5

In scipy there is no support for fitting discrete distributions using data. I know there are a lot of subject about this.

For example if i have an array like below:

x = [2,3,4,5,6,7,0,1,1,0,1,8,10,9,1,1,1,0,0]

I couldn't apply for this array:

from scipy.stats import nbinom
param = nbinom.fit(x)

But i would like to ask you up to date, is there any way to fit for these three discrete distributions and then choose the best fit for the discrete dataset?

Peter O.
  • 32,158
  • 14
  • 82
  • 96
Salih
  • 719
  • 1
  • 6
  • 12
  • What do you mean, there is no support? What about https://docs.scipy.org/doc/scipy/reference/generated/scipy.optimize.curve_fit.html? – mkrieger1 Dec 12 '19 at 16:00
  • i edited my question @mkrieger1 – Salih Dec 12 '19 at 16:04
  • What is `x` supposed to mean? What did you expect `nbinom.fit(x)` to do? `scipy.stats.nbinom` has no `fit` method. – mkrieger1 Dec 12 '19 at 16:28
  • 2
    i know that "no fit method". i want to learn is there any way to fit these discrete distributions and getting its parameters or not... @mkrieger1 – Salih Dec 12 '19 at 16:30
  • FYI: For Poisson, see https://stackoverflow.com/questions/37500406/how-to-fit-a-poisson-distribution-with-seaborn/37500643#37500643 – Warren Weckesser Dec 12 '19 at 16:49
  • thank you, burlt i am trying to find fitting for all discrete distributions and piking the best fitting @Weckesser. – Salih Dec 12 '19 at 17:08
  • 2
    There is no generic method to fit arbitrary discrete distribution, as there is an infinite number of them, with potentially unlimited parameters. There are methods to fit a particular distribution, though, e.g. Method of Moments. If you only need these three I can show how to use it – Marat Dec 12 '19 at 17:27
  • @Marat, i d like that. it can be super-helpful for me, thank you. – Salih Dec 12 '19 at 17:56
  • @mkrieger1 I know it's not your responsibility or anything, but the decision to omit 'fit' methods from all discrete distributions seems like a pretty weak design choice. Surely it's reasonable to provide methods for the commonly-used discrete distributions. Oh well, I won't worry about it. – Robert Dodier Dec 12 '19 at 20:26

2 Answers2

8

You can use Method of Moments to fit any particular distribution.
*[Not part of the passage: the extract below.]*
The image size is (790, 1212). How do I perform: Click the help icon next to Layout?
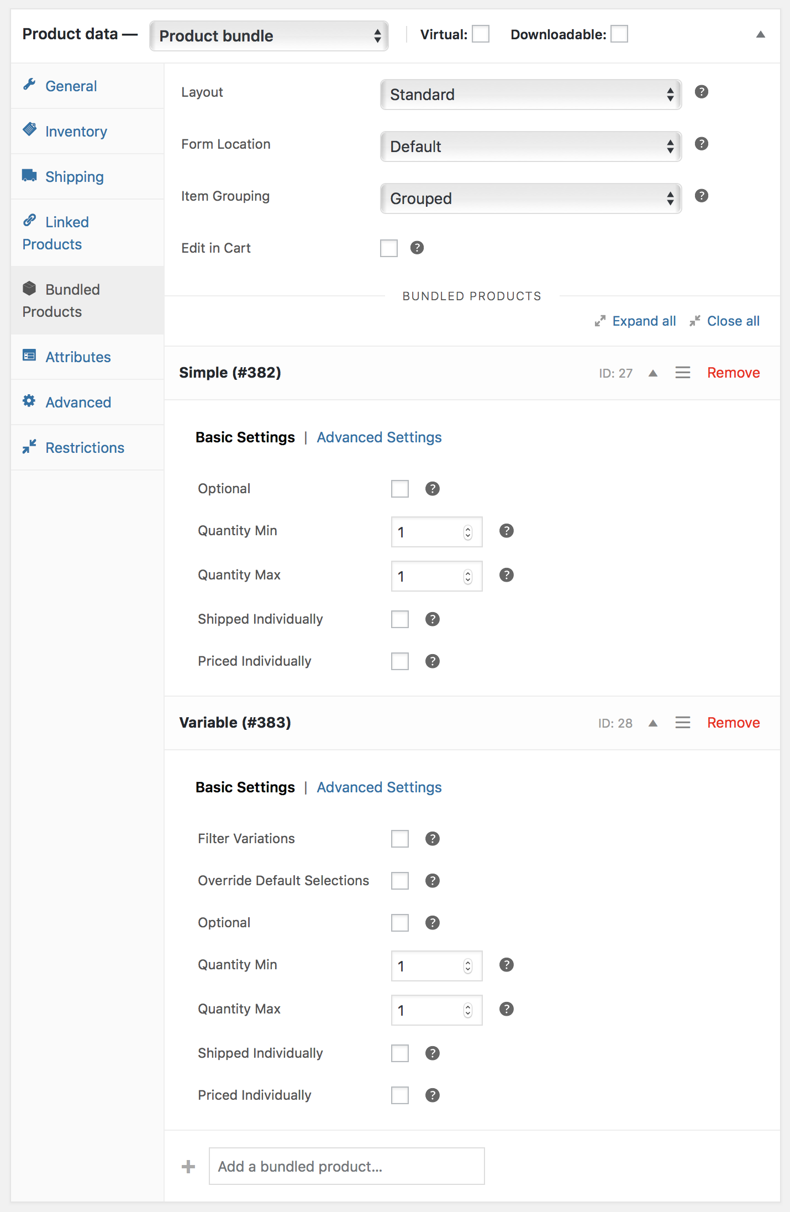[701, 92]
Basic idea: get empirical first, second, etc. moments, then derive distribution parameters from these moments.

So, in all these cases we only need two moments. Let's get them:

import pandas as pd
# for other distributions, you'll need to implement PMF
from scipy.stats import nbinom, poisson, geom

x = pd.Series(x)
mean = x.mean()
var = x.var()
likelihoods = {}  # we'll use it later

Note: I used pandas instead of numpy. That is because numpy's var() and std() don't apply Bessel's correction, while pandas' do. If you have 100+ samples, there shouldn't be much difference, but on smaller samples it could be important.
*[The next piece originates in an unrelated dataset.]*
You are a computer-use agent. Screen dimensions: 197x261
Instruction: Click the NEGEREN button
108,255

Now, let's get parameters for these distributions. Negative binomial has two parameters: p, r. Let's estimate them and calculate likelihood of the dataset:

# From the wikipedia page, we have:
# mean = pr / (1-p)
# var = pr / (1-p)**2
# without wiki, you could use MGF to get moments; too long to explain here
# Solving for p and r, we get:

p = 1 - mean / var  # TODO: check for zero variance and limit p by [0, 1]
r = (1-p) * mean / p

UPD: Wikipedia and scipy are using different definitions of p, one treating it as probability of success and another as probability of failure. So, to be consistent with scipy notion, use:

p = mean / var
r = p * mean / (1-p)

END OF UPD

UPD2:

I'd suggest using @thilak's code log likelihood instead. It allows to avoid loss of precision, which is especially important on large samples.

END OF UPD2

Calculate likelihood:

likelihoods['nbinom'] = x.map(lambda val: nbinom.pmf(val, r, p)).prod()

Same for Poisson, there is only one parameter:

# from Wikipedia,
# mean = variance = lambda. Nothing to solve here
lambda_ = mean
likelihoods['poisson'] = x.map(lambda val: poisson.pmf(val, lambda_)).prod()

Same for Geometric distribution:

# mean = 1 / p  # this form fits the scipy definition
p = 1 / mean

likelihoods['geometric'] = x.map(lambda val: geom.pmf(val, p)).prod()

Finally, let's get the best fit:

best_fit = max(likelihoods, key=lambda x: likelihoods[x])
print("Best fit:", best_fit)
print("Likelihood:", likelihoods[best_fit])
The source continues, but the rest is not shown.